Maar wie neemt hierbij het voortouw? Wie is de eerstverantwoordelijke? De gemeente, de opdrachtgever, de architect, de bewoners? Een architectenbureau dat uitblinkt in nieuwsgierigheid is het Franse Lacaton & Vassal. Neem de renovatie in 2017 van 560 woningen in Cité du Grand Parc in Bordeaux, een appartementencomplex uit de jaren zestig. Het bureau ontwierp voor elk appartement een zogenaamde wintertuin, door prefab modules van 3,8 meter diep aan de gevel toe te voegen. Dat bood bewoners meer licht en uitzicht. Ze voegden geen functie aan die ruimte toe, elke bewoner kon hem benutten naar eigen idee. Reflecterende gordijnen dienen als een klimaatbuffer en zijn zo onderdeel van het isolatiesysteem. Door de prefabricage bleven de kosten laag en konden de huurders tijdens de bouwwerkzaamheden hun appartementen blijven bewonen. Ook pakte het tweetal de tuinen grenzend aan het gebouw aan. Daardoor werd de entree in beleving verbeterd.

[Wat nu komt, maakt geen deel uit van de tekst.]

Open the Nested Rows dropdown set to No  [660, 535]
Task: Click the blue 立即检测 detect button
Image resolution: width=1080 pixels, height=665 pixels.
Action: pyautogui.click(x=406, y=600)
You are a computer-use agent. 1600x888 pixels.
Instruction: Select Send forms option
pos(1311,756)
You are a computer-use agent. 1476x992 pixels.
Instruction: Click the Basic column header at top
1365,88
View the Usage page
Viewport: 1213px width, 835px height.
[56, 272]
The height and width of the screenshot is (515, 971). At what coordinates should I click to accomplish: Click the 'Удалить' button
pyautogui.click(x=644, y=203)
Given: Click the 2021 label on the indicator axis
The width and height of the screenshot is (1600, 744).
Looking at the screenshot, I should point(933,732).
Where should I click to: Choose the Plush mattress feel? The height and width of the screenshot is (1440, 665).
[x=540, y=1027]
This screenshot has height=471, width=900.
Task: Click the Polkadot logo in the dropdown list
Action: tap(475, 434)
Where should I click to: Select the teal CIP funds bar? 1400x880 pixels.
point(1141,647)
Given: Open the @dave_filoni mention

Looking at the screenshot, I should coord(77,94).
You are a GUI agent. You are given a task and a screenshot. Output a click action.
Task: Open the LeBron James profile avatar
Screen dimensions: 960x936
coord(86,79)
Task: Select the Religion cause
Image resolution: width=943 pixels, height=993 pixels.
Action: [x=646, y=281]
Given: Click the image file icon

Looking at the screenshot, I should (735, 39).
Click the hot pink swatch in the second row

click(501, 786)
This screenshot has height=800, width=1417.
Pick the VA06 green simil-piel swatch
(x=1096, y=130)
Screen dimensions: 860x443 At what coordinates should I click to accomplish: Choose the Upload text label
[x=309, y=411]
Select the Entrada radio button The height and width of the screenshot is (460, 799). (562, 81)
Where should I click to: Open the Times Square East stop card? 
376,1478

De hoofdconstructie lieten de architecten intact, waardoor de aanpak betaalbaar bleef. Het bouwteam was per woning twee weken aan de slag, waardoor mensen slechts een beperkte periode hun woning moesten verlaten. Het bouwbudget was 50.000 euro per woning. Met deze renovatie boden de architecten een goedkopere optie dan sloop/nieuwbouw zou zijn geweest. 

Vrij denken

Op allerlei fronten lukte het deze architecten om echt vrij te denken vanuit de doelstelling op betaalbare wijze de levensomgeving van mensen en de staat van het gebouw te verbeteren. De opdrachtgever (Aquitanis O.P.H. de la communauté Urbaine de Bordeaux) bood de architect ruimte om met niet voor de hand liggende oplossingen te komen. Oplossingen die ze zelf bij aanvang van de opdracht nooit had kunnen bedenken. Had ze deze opgave pragmatisch aangevlogen, bijvoorbeeld door te vragen het gebouw te isoleren met een specifiek product, of te vragen de woningen te voorzien van een bepaald energielabel, dan was de oplossing nooit innovatief geweest. Dan hadden de architecten de specifieke vraag opgelost en waarschijnlijk ook van hun opdrachtgever amper ruimte gekregen om geld te steken in de opgaven achter de opgave. Ontwerpend aan die grotere maatschappelijke opgave nemen Lacaton & Vassal vanzelfsprekend duurzaamheidskwesties mee, want bouwen aan een gezonde stad betekent ook bouwen aan een duurzame stad. 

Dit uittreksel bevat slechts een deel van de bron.